Olympia, WA-based folk punk group Pigeon Pit is touring in support of the first-ever vinyl pressing of their beloved 2017 cassette release Treehouse out May 19 via Ernest Jenning Record Co. and stopping at The Southgate House Revival on Thursday, May 4th!

Pigeon Pit's Lomes Oleander says, "I wrote treehouse in the wake of the ghost ship, adrift in a sea of unknowing, of raw feeling. I had just come out as trans, I was twenty one years old; I didn’t know what the loss of a friend really meant–someone I looked up to and called openly my sister. I write pieces of music that, looking back, always seem to be tied to places I’ve lived. This was my piece from my life in seattle. I was a young girl on a bike who couldn’t stop getting high to drown out the circling of the drain of loss, of the reality of my gender, of my relationship with society. I buried myself in the people who got me through. This is my journal from that time.”

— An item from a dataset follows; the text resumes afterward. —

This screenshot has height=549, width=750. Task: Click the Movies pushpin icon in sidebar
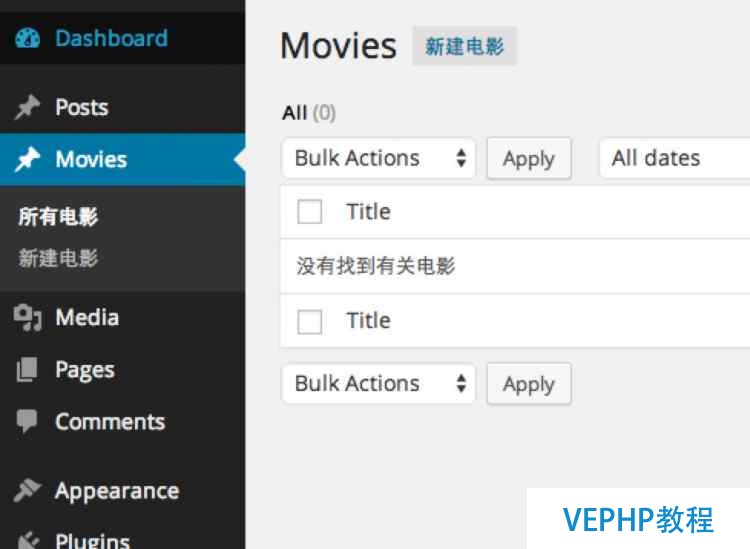(x=27, y=159)
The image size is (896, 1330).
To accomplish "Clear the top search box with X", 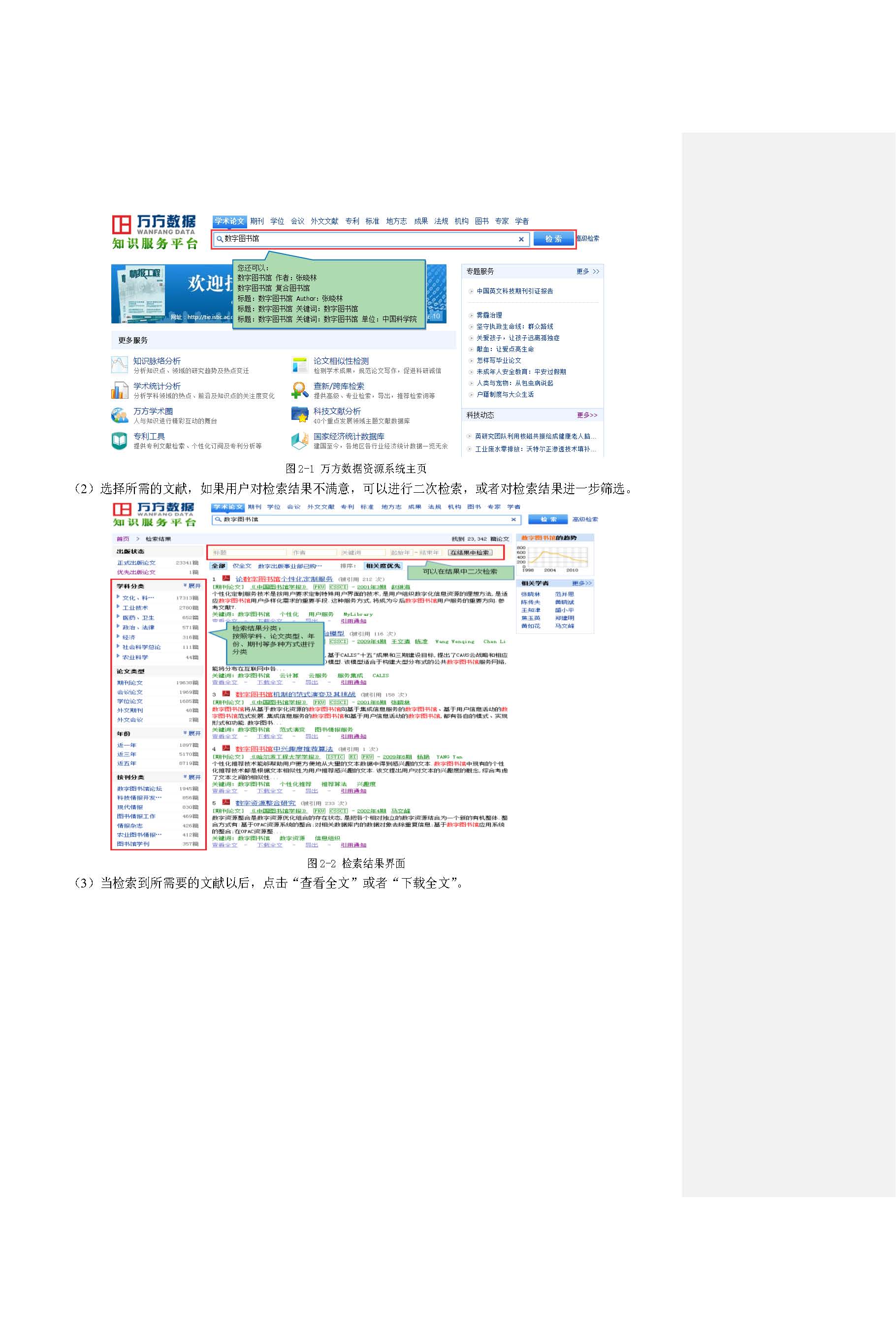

Also on May 19, the band will release the third pressing of their acclaimed album of Feather River Canyon Blues. On the album, Pigeon Pit’s Lomes Oleander crafts a world of country duets and inhalants, ghosted plans, lysergic fantasies of chosen families, and eyes lit up in porchlight.

 Oleander’s folk-punk poetry glitters under gas station lights, weaving together themes of grief, codependency, political struggle, gender, self-love, and adventure. She tells stories that abandon traditional modes of time and linear narrative to reject a reality that is ever-increasingly defined by work, isolation, and detachment. Through the people she loves, she imagines a better place:

Oleander, born in Santa Cruz, California, combines vivid imagery and near-frantic lyrical density in a self-described “journaling of queer survival, trauma, and the labyrinth of experience.” Pigeon Pit’s raw, dream-like songs channel Lucinda Williams and the Mountain Goats, played on a well-worn mix tape in a dark alley that sparkles with shattered glass. Oleander’s performances range from solo acoustic to the six-piece country-influenced instrumentation.